> HOW TO COMPLETE THIS TASK
For the records below, output every line from the one holding "Where should I click to: Tick" through the final line, unaltered, and no other lines.

INPUT below:

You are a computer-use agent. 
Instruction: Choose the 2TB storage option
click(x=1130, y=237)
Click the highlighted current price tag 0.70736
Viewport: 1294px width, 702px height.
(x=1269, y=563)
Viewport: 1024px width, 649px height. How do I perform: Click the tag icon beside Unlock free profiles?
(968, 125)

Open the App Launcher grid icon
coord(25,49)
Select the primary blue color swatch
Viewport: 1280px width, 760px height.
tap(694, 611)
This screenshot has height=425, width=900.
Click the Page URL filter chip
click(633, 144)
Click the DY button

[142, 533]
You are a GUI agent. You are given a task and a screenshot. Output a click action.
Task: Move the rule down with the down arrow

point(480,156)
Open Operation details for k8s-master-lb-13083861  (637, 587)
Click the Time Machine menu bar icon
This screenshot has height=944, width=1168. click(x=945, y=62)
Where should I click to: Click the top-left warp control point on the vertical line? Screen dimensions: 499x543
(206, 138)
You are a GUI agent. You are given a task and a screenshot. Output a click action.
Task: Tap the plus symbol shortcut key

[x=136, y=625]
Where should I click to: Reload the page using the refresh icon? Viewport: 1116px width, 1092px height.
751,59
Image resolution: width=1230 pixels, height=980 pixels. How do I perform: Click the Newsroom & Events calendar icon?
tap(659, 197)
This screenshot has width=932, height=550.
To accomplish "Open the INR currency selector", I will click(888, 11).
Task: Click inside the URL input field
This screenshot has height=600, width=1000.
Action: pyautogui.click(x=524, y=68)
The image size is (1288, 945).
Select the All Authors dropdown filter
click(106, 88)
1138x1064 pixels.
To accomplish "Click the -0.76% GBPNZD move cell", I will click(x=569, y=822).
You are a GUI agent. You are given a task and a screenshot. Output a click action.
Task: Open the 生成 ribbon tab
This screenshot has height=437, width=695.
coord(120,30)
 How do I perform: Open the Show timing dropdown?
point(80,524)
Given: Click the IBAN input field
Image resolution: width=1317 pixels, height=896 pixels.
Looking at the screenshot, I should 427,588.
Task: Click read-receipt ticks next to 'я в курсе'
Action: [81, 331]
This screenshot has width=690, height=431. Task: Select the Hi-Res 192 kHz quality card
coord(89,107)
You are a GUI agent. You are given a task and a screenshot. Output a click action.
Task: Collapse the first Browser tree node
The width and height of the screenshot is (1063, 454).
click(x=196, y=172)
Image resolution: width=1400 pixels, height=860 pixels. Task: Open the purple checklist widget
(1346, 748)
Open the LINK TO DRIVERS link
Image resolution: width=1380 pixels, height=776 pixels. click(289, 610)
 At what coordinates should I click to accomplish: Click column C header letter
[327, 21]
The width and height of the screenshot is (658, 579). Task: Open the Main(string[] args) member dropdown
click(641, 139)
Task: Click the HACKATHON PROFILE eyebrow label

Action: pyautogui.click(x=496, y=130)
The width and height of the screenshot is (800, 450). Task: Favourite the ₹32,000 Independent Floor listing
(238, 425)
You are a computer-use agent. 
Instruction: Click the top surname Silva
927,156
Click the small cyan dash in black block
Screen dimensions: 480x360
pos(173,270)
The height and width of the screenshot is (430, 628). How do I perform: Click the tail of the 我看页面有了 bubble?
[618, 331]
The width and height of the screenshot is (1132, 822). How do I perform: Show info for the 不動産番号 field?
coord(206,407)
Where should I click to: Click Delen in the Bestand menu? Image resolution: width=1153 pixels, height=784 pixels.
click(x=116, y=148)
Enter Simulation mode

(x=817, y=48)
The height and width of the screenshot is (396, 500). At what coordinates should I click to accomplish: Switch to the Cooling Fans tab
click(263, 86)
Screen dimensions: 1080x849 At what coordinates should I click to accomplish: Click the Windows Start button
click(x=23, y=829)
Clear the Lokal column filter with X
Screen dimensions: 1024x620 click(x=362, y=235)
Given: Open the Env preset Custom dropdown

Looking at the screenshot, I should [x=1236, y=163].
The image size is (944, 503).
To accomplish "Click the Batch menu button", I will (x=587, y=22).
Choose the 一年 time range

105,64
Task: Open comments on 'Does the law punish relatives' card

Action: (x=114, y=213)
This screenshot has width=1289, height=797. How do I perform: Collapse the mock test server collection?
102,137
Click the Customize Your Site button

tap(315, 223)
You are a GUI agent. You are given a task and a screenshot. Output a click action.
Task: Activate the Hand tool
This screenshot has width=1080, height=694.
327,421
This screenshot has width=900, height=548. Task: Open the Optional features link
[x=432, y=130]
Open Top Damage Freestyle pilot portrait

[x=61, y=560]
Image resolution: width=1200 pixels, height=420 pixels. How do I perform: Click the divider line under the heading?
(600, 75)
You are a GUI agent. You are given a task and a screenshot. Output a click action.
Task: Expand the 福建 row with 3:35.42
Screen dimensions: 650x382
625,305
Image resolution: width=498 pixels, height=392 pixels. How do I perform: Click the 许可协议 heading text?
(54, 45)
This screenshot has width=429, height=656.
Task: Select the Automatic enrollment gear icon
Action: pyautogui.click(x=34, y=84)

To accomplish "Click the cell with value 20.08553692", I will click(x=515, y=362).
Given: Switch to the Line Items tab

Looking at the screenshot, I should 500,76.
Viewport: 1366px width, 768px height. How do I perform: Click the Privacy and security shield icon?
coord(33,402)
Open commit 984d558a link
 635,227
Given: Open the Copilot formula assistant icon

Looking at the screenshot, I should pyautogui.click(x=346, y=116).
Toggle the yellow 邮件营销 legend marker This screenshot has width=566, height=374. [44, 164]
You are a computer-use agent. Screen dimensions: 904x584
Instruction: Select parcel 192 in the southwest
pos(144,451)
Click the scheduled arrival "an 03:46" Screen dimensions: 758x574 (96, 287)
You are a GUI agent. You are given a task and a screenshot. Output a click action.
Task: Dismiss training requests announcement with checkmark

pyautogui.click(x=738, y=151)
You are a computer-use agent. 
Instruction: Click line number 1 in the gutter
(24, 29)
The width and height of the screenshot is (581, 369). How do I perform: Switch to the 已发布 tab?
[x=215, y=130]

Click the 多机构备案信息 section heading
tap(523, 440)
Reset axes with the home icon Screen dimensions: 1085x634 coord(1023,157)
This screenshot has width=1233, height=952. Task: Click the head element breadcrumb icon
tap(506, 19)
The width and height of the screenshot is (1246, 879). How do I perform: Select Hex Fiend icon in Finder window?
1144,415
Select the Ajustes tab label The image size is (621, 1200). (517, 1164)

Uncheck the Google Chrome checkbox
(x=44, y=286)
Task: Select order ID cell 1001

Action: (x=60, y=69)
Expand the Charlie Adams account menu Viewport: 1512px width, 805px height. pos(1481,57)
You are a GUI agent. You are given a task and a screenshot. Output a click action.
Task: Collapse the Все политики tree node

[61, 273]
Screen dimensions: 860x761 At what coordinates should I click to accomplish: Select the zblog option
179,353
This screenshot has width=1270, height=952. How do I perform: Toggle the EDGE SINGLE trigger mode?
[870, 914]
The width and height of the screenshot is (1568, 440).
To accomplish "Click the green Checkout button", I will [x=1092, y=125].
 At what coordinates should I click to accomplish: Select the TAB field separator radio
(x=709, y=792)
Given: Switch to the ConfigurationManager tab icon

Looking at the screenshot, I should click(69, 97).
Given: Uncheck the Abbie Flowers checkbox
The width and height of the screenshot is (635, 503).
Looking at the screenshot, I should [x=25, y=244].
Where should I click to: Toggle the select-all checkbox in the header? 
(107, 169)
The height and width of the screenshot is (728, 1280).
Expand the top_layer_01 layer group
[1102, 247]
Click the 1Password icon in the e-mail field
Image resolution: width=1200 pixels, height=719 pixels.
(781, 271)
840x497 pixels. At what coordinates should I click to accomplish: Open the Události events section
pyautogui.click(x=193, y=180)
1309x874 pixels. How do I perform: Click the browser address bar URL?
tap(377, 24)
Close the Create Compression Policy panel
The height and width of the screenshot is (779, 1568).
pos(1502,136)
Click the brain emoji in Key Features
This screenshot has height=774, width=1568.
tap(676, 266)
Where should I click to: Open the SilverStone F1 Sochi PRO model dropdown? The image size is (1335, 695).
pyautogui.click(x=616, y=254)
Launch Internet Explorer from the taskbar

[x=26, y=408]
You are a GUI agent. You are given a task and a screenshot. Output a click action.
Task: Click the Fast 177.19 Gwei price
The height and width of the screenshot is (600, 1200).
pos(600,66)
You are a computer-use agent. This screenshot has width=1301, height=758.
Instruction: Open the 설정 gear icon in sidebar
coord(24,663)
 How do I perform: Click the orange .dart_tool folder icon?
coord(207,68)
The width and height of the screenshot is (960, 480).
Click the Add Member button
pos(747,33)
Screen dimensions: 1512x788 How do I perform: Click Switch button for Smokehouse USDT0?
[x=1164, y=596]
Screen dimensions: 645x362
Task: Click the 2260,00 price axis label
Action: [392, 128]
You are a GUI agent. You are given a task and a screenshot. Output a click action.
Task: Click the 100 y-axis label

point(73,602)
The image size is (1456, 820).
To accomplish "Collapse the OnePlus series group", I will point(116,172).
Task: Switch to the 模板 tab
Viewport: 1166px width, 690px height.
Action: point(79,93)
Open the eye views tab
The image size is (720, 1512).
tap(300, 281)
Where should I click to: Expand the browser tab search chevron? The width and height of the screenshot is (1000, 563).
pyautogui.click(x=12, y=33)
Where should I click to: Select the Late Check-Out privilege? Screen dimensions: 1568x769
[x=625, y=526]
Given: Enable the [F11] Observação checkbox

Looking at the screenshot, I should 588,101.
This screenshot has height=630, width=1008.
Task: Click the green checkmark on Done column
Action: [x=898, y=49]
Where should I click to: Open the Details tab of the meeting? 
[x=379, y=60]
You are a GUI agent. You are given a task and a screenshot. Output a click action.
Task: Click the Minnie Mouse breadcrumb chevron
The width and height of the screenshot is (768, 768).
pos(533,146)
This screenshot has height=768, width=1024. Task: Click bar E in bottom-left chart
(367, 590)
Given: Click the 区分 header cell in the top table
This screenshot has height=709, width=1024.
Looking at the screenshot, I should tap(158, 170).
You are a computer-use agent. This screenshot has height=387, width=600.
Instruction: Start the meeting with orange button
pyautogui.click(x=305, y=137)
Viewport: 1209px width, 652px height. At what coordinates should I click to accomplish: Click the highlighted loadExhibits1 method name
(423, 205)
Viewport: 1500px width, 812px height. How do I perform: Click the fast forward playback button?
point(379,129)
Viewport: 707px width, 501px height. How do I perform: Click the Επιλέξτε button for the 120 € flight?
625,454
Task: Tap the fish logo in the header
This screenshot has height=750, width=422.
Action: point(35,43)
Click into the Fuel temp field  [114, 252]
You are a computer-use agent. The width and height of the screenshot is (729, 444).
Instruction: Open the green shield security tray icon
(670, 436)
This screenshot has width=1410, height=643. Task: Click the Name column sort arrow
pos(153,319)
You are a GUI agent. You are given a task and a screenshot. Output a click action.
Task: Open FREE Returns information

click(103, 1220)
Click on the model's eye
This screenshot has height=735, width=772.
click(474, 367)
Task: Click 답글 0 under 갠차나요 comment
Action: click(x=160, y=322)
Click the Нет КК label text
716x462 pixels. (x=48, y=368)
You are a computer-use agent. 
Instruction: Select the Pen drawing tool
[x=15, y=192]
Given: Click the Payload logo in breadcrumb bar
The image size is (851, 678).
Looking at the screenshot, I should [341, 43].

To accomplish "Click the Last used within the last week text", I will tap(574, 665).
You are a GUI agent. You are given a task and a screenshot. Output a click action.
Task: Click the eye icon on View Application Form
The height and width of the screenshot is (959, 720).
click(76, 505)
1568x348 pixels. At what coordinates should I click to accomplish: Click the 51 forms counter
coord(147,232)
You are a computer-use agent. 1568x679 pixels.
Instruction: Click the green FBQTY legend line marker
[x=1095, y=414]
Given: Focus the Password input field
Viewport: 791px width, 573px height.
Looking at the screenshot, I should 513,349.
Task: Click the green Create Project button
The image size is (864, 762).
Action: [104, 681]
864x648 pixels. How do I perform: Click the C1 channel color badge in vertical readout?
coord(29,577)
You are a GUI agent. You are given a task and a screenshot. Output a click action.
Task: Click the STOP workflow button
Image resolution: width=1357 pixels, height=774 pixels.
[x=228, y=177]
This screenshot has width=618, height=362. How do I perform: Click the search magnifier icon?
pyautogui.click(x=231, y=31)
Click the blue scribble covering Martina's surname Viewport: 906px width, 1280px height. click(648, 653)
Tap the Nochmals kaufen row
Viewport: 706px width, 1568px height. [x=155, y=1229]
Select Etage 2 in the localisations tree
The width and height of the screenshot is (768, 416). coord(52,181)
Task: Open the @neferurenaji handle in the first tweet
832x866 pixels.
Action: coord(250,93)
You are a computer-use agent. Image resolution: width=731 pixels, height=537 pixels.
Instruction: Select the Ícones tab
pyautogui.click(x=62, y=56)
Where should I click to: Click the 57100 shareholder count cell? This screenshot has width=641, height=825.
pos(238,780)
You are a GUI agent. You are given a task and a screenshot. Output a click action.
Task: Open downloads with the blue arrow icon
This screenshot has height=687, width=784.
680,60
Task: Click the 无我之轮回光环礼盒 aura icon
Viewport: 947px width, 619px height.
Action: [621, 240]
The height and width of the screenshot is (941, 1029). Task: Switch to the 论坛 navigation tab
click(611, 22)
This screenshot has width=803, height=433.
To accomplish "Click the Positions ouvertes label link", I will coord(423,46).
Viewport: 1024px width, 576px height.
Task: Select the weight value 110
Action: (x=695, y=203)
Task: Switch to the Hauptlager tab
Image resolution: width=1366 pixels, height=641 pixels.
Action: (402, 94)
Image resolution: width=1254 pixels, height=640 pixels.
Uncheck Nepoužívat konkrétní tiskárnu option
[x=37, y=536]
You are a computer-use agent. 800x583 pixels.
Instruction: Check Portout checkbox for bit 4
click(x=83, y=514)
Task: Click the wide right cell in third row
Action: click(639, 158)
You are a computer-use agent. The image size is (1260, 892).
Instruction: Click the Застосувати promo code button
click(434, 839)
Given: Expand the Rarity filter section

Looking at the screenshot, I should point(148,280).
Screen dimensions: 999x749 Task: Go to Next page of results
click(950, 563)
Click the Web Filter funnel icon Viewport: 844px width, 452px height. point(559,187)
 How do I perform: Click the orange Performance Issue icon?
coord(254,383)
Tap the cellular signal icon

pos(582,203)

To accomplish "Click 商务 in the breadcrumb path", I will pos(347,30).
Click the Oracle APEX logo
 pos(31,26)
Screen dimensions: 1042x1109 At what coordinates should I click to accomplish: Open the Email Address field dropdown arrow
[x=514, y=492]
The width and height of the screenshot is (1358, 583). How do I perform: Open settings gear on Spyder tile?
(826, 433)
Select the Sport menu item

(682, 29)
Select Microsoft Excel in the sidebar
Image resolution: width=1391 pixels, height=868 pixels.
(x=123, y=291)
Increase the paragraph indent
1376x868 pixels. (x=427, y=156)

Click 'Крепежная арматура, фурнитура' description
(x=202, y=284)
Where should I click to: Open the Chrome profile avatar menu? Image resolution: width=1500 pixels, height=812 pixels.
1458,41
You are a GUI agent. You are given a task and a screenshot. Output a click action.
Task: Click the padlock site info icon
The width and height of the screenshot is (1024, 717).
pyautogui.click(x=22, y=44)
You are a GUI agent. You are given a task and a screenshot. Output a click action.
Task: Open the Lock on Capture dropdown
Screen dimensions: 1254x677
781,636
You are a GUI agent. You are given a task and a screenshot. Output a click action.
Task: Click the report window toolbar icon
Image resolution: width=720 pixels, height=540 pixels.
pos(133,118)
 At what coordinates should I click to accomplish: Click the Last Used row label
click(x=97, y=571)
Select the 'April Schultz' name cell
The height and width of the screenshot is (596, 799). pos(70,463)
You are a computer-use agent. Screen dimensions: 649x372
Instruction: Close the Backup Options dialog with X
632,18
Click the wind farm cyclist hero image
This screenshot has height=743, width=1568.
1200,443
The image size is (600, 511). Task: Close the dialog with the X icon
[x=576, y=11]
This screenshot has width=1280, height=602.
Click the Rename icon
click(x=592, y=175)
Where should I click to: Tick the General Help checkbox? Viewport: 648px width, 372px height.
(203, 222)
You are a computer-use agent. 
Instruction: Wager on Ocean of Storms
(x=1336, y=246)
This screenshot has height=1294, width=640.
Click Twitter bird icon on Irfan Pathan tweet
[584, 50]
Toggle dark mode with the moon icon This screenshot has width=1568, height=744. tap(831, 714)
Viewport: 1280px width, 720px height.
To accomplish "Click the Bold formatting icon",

End of INPUT.

> SOLUTION TO THIS EXERCISE
Where should I click to: Tick the General Help checkbox? Viewport: 648px width, 372px height.
(203, 222)
You are a computer-use agent. 
Instruction: Wager on Ocean of Storms
(x=1336, y=246)
This screenshot has height=1294, width=640.
Click Twitter bird icon on Irfan Pathan tweet
[584, 50]
Toggle dark mode with the moon icon This screenshot has width=1568, height=744. tap(831, 714)
Viewport: 1280px width, 720px height.
To accomplish "Click the Bold formatting icon",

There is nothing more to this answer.